§ What this task involves
Return the count of lines in the following records that include "dropdown", and nothing more.

§ Exercise materials
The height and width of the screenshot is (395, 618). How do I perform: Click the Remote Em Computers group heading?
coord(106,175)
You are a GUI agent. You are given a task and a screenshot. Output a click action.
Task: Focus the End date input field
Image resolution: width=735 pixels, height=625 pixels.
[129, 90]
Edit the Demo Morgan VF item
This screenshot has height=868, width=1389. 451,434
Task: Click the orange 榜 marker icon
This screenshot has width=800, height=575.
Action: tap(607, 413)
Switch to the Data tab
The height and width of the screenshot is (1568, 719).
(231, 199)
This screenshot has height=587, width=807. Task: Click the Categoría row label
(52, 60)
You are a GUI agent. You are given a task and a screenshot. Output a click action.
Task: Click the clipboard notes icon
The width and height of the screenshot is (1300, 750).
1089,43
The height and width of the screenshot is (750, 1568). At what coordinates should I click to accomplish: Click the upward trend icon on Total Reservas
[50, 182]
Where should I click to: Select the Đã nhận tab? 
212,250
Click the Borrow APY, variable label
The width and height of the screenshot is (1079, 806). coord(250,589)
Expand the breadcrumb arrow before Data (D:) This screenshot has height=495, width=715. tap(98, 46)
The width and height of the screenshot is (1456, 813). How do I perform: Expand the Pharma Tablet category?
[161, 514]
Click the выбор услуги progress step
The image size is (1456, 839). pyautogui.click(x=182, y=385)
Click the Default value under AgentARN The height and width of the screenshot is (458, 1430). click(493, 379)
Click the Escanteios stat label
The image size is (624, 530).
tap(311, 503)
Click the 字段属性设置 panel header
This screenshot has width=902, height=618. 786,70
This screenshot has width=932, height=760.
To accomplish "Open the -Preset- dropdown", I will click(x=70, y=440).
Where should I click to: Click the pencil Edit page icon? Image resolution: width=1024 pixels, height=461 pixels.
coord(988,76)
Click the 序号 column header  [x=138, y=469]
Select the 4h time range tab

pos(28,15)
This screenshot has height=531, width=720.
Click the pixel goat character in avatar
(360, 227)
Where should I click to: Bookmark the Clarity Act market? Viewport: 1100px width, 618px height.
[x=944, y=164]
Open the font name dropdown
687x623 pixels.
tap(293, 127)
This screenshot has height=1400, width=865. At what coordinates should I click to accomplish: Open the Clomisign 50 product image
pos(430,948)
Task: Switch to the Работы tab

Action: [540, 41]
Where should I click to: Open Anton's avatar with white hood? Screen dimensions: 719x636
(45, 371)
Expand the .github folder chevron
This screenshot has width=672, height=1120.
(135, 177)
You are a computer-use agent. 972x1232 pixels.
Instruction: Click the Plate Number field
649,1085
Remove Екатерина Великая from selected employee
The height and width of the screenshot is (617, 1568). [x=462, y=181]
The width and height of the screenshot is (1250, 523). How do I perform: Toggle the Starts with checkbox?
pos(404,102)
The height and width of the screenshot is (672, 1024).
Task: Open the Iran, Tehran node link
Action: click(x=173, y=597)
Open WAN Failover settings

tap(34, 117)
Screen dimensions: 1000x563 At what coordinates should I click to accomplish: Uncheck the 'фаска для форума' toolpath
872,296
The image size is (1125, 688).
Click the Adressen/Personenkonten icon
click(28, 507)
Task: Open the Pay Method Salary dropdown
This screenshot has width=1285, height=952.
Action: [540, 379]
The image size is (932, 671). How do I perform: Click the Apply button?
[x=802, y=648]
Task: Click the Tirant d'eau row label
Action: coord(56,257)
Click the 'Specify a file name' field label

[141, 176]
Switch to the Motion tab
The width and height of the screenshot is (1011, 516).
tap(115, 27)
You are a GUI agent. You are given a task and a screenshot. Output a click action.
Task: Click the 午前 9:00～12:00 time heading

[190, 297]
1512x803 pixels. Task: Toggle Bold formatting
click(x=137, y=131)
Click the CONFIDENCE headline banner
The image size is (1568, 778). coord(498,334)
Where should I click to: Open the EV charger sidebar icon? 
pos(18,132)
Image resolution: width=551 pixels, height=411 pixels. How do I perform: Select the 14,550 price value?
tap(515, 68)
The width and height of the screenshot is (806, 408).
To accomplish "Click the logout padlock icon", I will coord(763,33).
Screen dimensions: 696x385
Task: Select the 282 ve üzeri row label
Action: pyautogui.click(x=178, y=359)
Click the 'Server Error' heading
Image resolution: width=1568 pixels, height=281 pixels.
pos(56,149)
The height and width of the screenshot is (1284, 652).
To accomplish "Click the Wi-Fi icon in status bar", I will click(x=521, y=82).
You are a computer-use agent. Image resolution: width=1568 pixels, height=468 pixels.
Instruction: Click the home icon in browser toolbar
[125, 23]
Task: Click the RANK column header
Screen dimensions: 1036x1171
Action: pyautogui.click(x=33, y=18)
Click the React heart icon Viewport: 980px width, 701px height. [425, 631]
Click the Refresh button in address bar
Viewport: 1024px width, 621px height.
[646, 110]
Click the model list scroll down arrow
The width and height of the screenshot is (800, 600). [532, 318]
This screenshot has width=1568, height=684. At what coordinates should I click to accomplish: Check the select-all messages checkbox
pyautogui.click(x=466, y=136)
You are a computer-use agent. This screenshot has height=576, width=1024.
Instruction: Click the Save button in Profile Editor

§ Written response
3